Persons who worked with McAndrew describe him as a broadcaster, folklorist and poet, who was one of the most influential advocates for the collection, preservation and celebration of Guyanese folk life.
“Guyana has lost an extremely talented son of the soil and a true cultural anthropologist,” former workmate Terry Holder recounted as he relayed his thoughts about the death of a close friend yesterday.
McAndrew, more famously known for his popular poem “Ole Higue”, hosted several radio programmes as an information officer with the Guyana Information Services, then with the Guyana Broadcasting Services (GBS) as programme director.
Sir Ronald Sanders, a former GBS general manager who trained and worked with Mc Andrew for many years, proposed in a tribute to McAndrew that the Ministry of Culture name the poetry session of this year’s Carifesta for him, in celebration of his writings.
Sir Ronald described his years of knowing and working with him as “exasperation, pleasure and an affectionate frustration” at times.
According to him, McAndrew educated a generation about rural life, Guyanese proverbs and sayings and essentially about the culture of the ordinary people of Guyana.
“His connection to the culture of Guyana was strong. Not only to the African culture which one would would have assumed was his natural calling, but the East Indian culture as well. Wordsworth was capable of cross-over long before it became fashionable in Guyanese music,” Sir Ronald said in his tribute.
Referring to his colleague as a “real cultural anthropologist”, Holder, a former GBS manager told Stabroek News last evening that he was saddened about his former colleague’s passing but said his work lives on.

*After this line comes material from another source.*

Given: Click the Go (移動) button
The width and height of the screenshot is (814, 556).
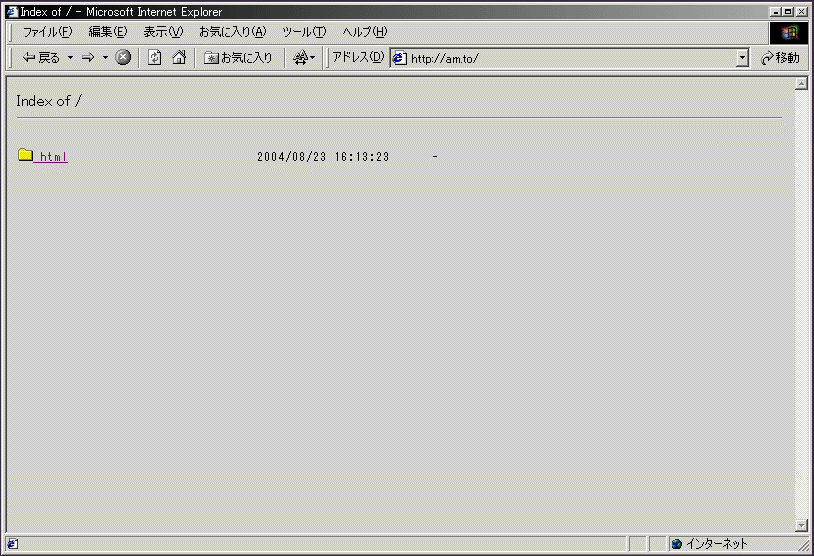Looking at the screenshot, I should (x=781, y=58).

Holder said he and McAndrew went through high school together, spent many years in broadcast together and shared many similar interests.

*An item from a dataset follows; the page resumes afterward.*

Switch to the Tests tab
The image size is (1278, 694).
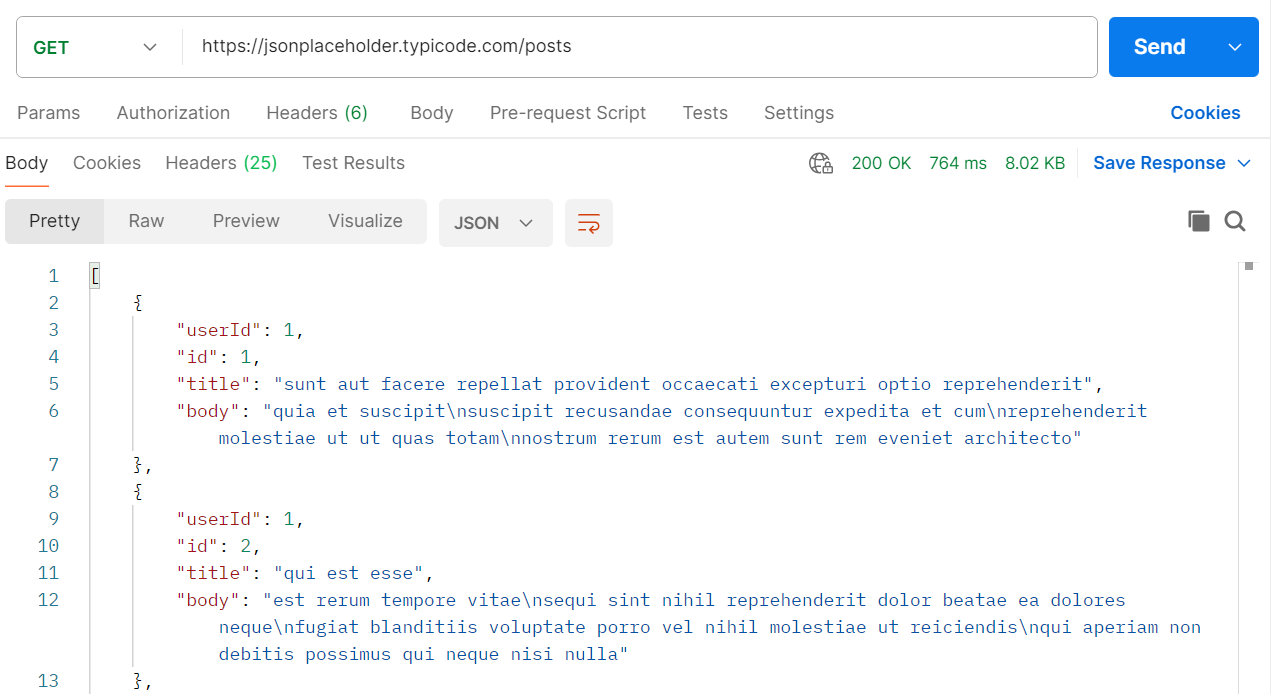(705, 113)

“He was sincerely interested in finding out about things Guyanese and really understood the observances of Phagwah, Diwali and culture on the whole,” he said.

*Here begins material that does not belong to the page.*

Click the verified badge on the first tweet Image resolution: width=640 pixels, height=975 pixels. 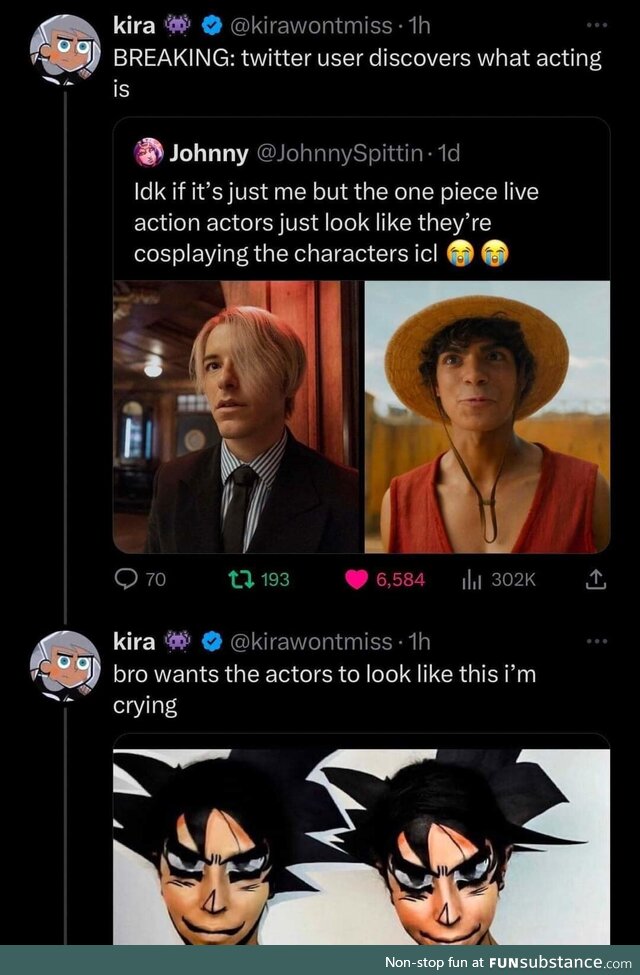[215, 24]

He recounted that at a national music festival held many years ago, Mc Andrew played the steel pan, won the competition for the first pan solo and also copped a gold medal for the elocution contest as well.
He reminisced too on how he, McAndrew and other older and more experienced broadcasters had a good relationship and tried their best at keeping the younger broadcasters on their feet.
“We made them feel the need to be good broadcasters,” he said. Holder said he last saw his late colleague in June last year in Manhattan NY and he had already had failed eyesight and walked with the aid of a stick.
He remembered McAndrew’s programme titled “Creole Meche Meche” which was broadcast every Wednesday and was a favourite of many, and reiterated that the man was extremely versatile and a number of writers emerged out of his encouragement.
Columnist Allan Fenty, who said he was also saddened by Mc Andrew’s passing has promised a full tribute on McAndrew. However, he told Stabroek News that at the most personal level he was honoured to have succeeded him in Creole dialect, short stories, which he had “so wonderfully executed on local radio when no television or video was the order of the day.”
McAndrew’s friends and colleagues of the Guyana Cultural Association also recounted their times with McAndrew. Professor Vibert Cambridge said “Mac” as he was fondly called, opened up Guyana’s ‘mythscape’ and “helped us to understand that our myths carry many levels of meaning.
They tell about our fears and give us a snapshot into life in past times. Mac helped us to see our common humanity in the “rago” and the “ustaf.” He gave us a vocabulary that has helped to make clear the difference between “typee” and “totelotipo.”
Cambridge said too that over the years, McAndrew has meant many things to many people. He was also known as a fierce defender of Guyanese cuisine.
Mc Andew, who grew up in Cummingsburg and Newtown, Kitty and attended Christ Church Primary School and then Queen’s College.